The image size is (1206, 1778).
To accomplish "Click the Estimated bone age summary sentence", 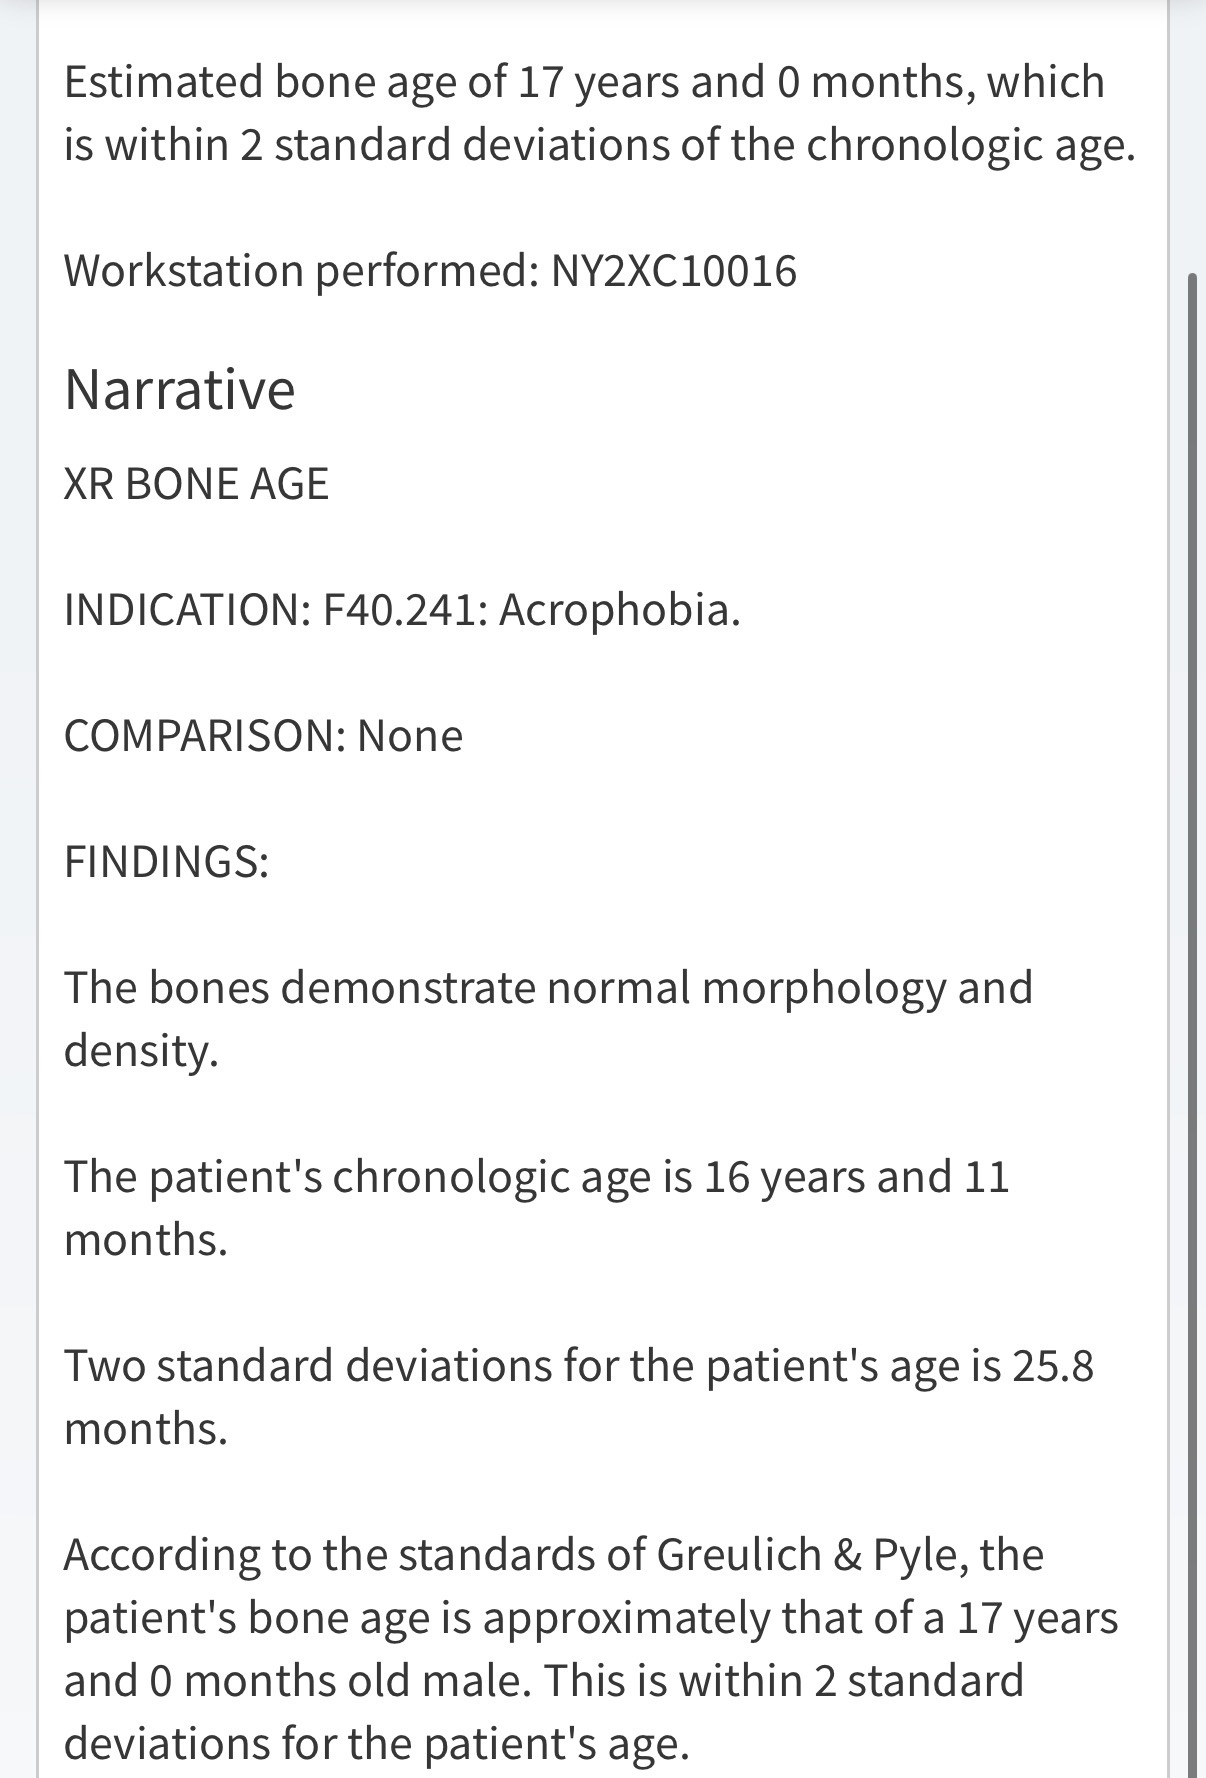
==
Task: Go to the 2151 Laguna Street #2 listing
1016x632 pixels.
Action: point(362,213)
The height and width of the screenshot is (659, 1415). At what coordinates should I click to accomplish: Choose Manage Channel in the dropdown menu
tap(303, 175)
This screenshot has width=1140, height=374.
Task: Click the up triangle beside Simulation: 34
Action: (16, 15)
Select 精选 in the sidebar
...
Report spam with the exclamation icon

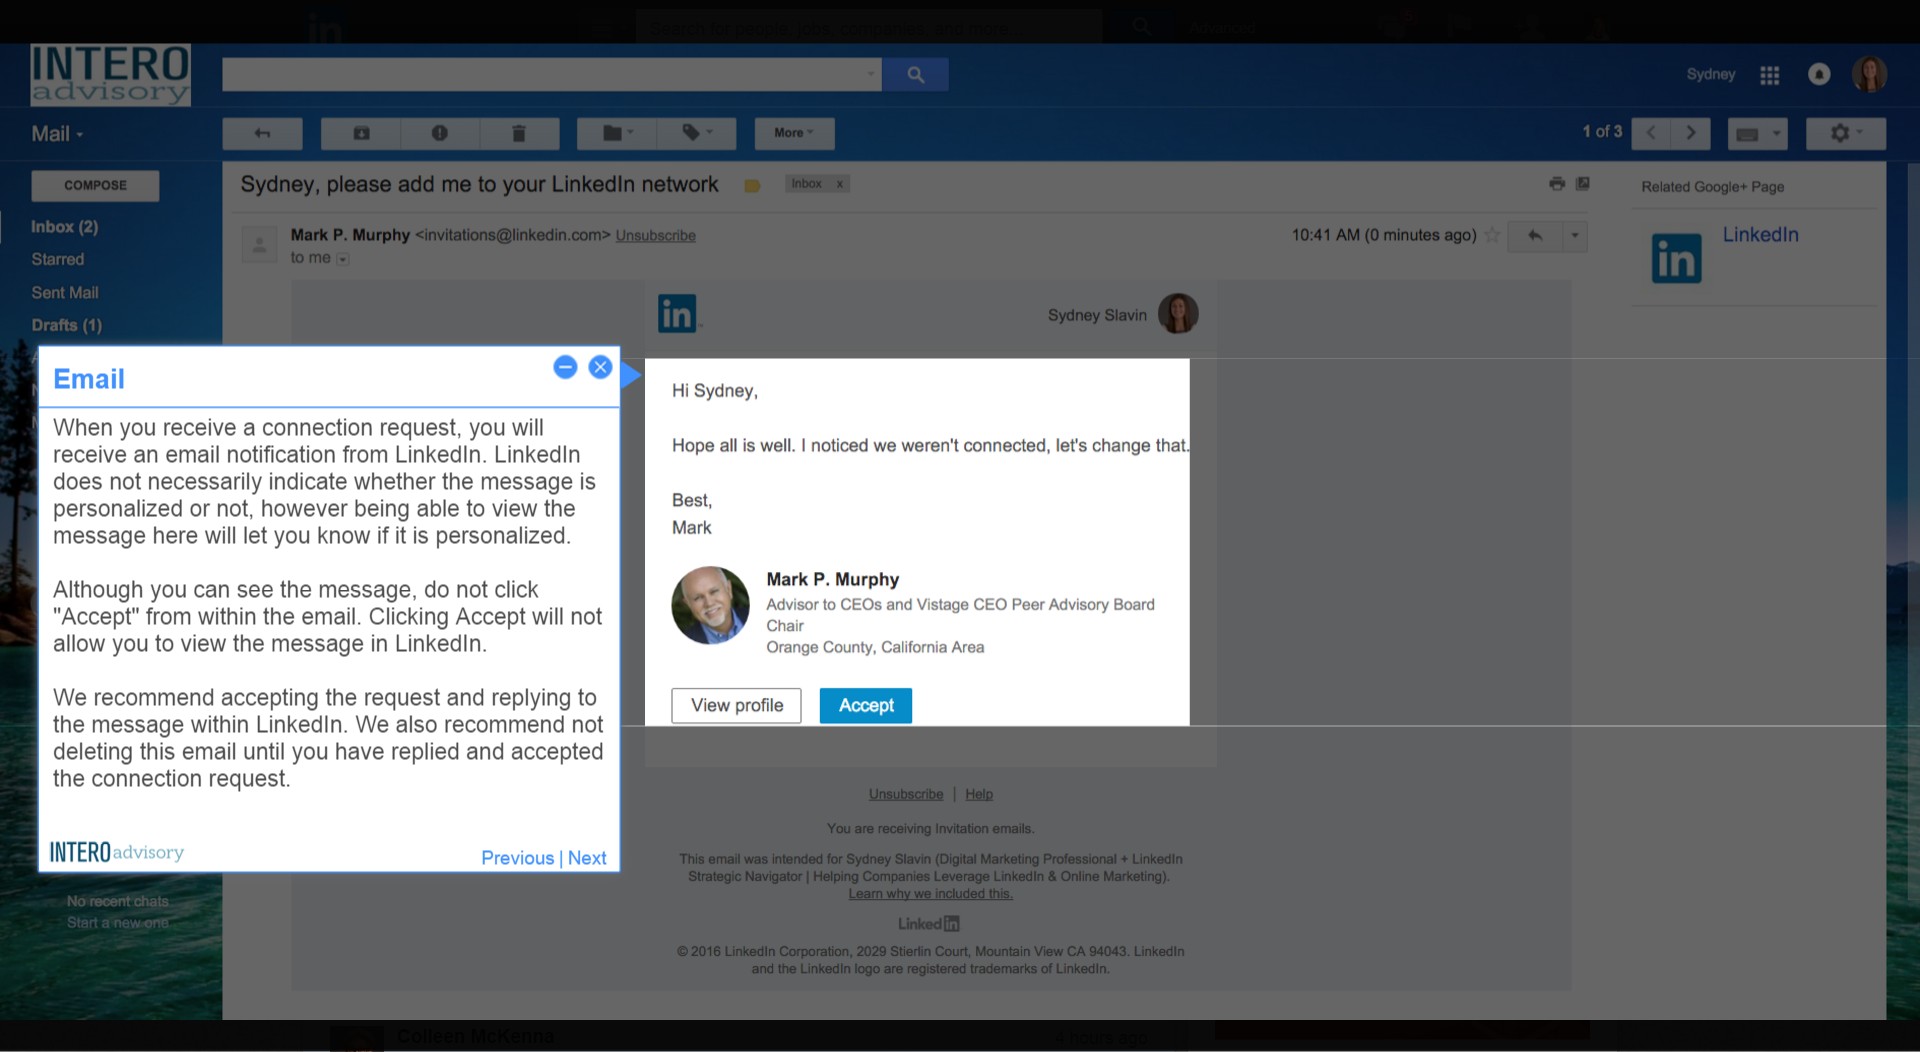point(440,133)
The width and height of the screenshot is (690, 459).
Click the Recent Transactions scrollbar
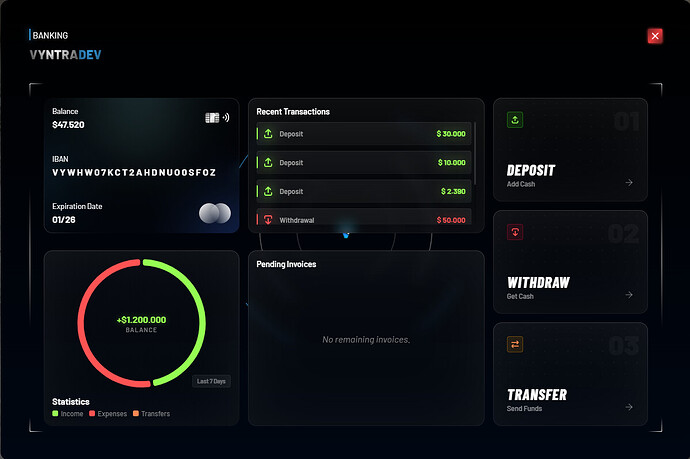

◆ Assignment ◆
Would you copy out exactly the lines above that start at the one containing "1016x632 pixels." and end at the one containing "Select 精选 in the sidebar", inclusive?

◆ Response box ◆
1016x632 pixels.
Action: point(362,213)
The height and width of the screenshot is (659, 1415). At what coordinates should I click to accomplish: Choose Manage Channel in the dropdown menu
tap(303, 175)
This screenshot has width=1140, height=374.
Task: Click the up triangle beside Simulation: 34
Action: (16, 15)
Select 精选 in the sidebar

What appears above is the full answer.